Prävention in allen Lebensbereichen

Neben dem Eindämmen von »Volkskrankheiten« sollen Menschen wieder zu einem gesunden Lebensstil mit ausreichend Bewegung gebracht werden. Das Gesetz sieht vor, die Gesundheitsförderung und Prävention auf jedes Lebensalter und in alle Lebensbereiche auszudehnen, in die sogenannten Lebenswelten. Eingebunden sind neben der Gesetzlichen und Privaten Krankenversicherung (GKV/PKV) auch die Renten-, Unfall- und Pflegeversicherung.

511 Millionen Euro für Prävention und Gesundheitsförderung

Die Leistungen der Krankenkassen zur Prävention und Gesundheitsförderung werden konkret mehr als verdoppelt, von 3,09 Euro auf 7 Euro jährlich für jeden Versicherten ab 2016. Somit könnten die Krankenkassen künftig jährlich mindestens rund 490 Millionen Euro im Jahr für den Zweck investieren. Zusammen mit dem Beitrag der Pflegekassen in Höhe von rund 21 Millionen Euro stehen damit künftig rund 511 Millionen Euro im Jahr für präventive und gesundheitsfördernde Leistungen bereit.

Betriebliche Gesundheitsförderung und Arbeitsschutz

So sollen gerade kleine und mittelständische Betriebe über ausgeweitete Leistungen der Krankenkassen mehr für die Gesundheit ihrer Mitarbeiter tun. Dazu soll die betriebliche Gesundheitsförderung stärker mit dem Arbeitsschutz verflochten werden. Wer im Beruf oder in der Familie besonders belastet ist, soll von Verbesserungen profitieren. So sollen etwa Schichtarbeiter oder pflegende Angehörige bestimmte Präventionsangebote leichter in Anspruch nehmen können. Um den Anreiz hierfür zu stärken, soll die Obergrenze des täglichen Krankenkassenzuschusses von 13 Euro auf 16 Euro für Versicherte sowie von 21 Euro auf 25 Euro für chronisch kranke Kleinkinder erhöht werden.
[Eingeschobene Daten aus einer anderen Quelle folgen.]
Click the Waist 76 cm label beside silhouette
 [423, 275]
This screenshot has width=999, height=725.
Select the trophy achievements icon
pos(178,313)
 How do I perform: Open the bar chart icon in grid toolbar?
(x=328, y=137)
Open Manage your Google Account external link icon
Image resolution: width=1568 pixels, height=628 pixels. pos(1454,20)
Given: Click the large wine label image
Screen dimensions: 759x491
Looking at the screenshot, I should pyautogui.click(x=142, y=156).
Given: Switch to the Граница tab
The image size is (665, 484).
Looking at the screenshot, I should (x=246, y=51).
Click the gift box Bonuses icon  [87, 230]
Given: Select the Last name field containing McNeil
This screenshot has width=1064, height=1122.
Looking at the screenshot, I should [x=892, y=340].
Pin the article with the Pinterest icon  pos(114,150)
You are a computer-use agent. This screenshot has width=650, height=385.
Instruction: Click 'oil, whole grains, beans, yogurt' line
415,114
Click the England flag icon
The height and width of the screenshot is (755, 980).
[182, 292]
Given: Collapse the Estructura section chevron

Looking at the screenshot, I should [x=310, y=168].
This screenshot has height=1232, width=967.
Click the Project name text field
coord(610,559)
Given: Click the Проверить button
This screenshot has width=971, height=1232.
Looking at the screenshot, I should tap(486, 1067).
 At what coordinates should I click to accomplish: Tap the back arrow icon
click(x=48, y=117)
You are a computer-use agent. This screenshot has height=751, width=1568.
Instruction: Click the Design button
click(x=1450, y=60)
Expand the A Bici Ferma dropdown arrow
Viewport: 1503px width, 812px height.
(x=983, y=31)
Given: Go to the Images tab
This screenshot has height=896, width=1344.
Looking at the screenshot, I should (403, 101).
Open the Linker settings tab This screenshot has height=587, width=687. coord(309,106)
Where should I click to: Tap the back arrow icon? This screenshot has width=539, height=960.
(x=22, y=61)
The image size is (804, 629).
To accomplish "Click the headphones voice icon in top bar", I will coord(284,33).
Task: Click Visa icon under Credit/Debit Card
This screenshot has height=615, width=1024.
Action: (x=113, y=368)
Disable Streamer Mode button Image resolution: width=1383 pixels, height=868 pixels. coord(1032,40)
Präventive Gesundheitsuntersuchungen und Beratung zum Impfschutz

Die Früherkennungsuntersuchungen für Kinder, Jugendliche und Erwachsene sollen zu präventiven Gesundheitsuntersuchungen weiterentwickelt werden. Individuelle Belastungen und Risikofaktoren, die zu einer Krankheit führen können, werden genauer überprüft. Zur Beratung gehört die Klärung des Impfstatus. Vorgesehen ist, dass bei der Aufnahme von Kindern in eine Kita die Eltern eine ärztliche Beratung zum Impfschutz nachweisen müssen.

Kritik am Präventionsgesetz

Bei einer Anhörung im Gesundheitsausschuss hatten Experten die Vorlage im Grundsatz begrüßt, den Ansatz aber als nicht weitreichend genug bewertet. Gesundheitsförderung und Vorbeugung müssten als Querschnittsaufgabe verstanden und in allen Gesellschaftsbereichen gezielt verankert werden.

Scharf kritisiert wurden die aus Expertensicht unzureichende Einbindung der PKV sowie die herausgehobene Rolle der Bundeszentrale für gesundheitliche Aufklärung (BZgA). Ab 2016 sollen rund 35 Millionen Euro pro Jahr von den Krankenkassen an die BZgA fließen. Experten äußerten bei der Anhörung Zweifel, ob diese Konstruktion sinnvoll und rechtlich haltbar ist, handele es sich doch nicht um Steuergelder, sondern Beitragsmittel der Versicherten.